The orthodox view, the racist and sexist orthodox view, says that the majority of people infected, including the 53% of married HIV positive women, were infected by having unsafe sex of some kind. Some HIV positive women with HIV positive husbands are not even infected by their husbands because they are infected with a different genetic strain of the virus. All these women and men are tarred with the same brush, stigmatized by the very institutions that use public money, ostensibly, to reduce stigma, to reduce HIV transmission, to find out why HIV is being transmitted at such high rates in some countries and not in others.

We can offer HIV positive people in developing countries some hope of not being stigmatized. But only if we accept that the behavioural paradigm is wrong, that we don't yet know why people are being infected in such huge numbers. We can offer then a thorough investigation of the non-sexual modes of transmission, because this is clearly relevant. We just don't know the significance of non-sexual transmission yet and that is because we, or at least UNAIDS, the WHO and CDC, have steadfastly refused to investigate properly why HIV transmission is still so high in some countries. We behave like people who don't know anything about HIV transmission. But, in reality, we know the behavioural paradigm is a piece of racist and sexist nonsense.

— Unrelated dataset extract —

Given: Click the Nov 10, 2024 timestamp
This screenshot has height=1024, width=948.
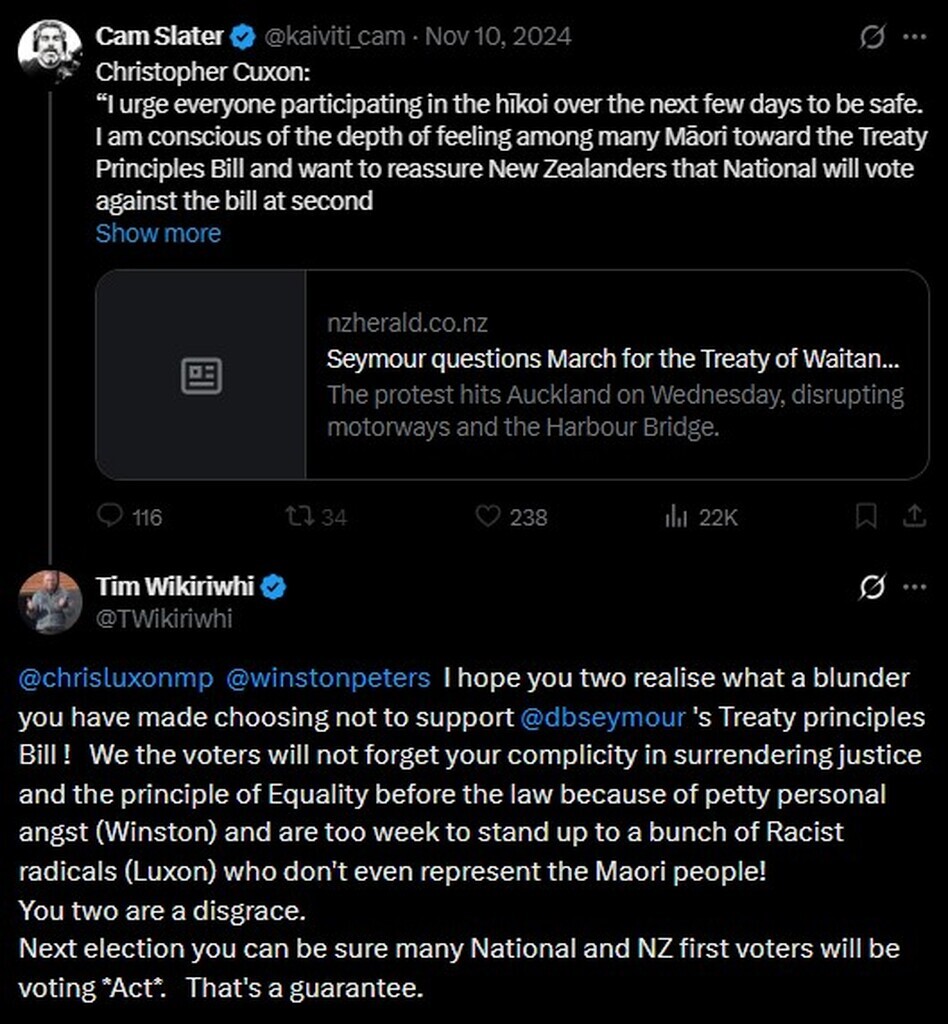Looking at the screenshot, I should coord(498,37).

Are we going to continue to allow people to become infected with a chronic and life threatening illness, even though we know that our policies are based on prejudice rather than on scientific knowledge? How do we face off the charges of institutional racism and sexism that we are so clearly guilty of? Or do we need to go through a process of truth and reconciliation, where the movers and shakers of the HIV industry are allowed to admit their abject failure and promise to eradicate racism and sexism from their institutions? This is not a time for professional, political or religious pride: until we admit we were wrong, we will continue to allow people to suffer and die.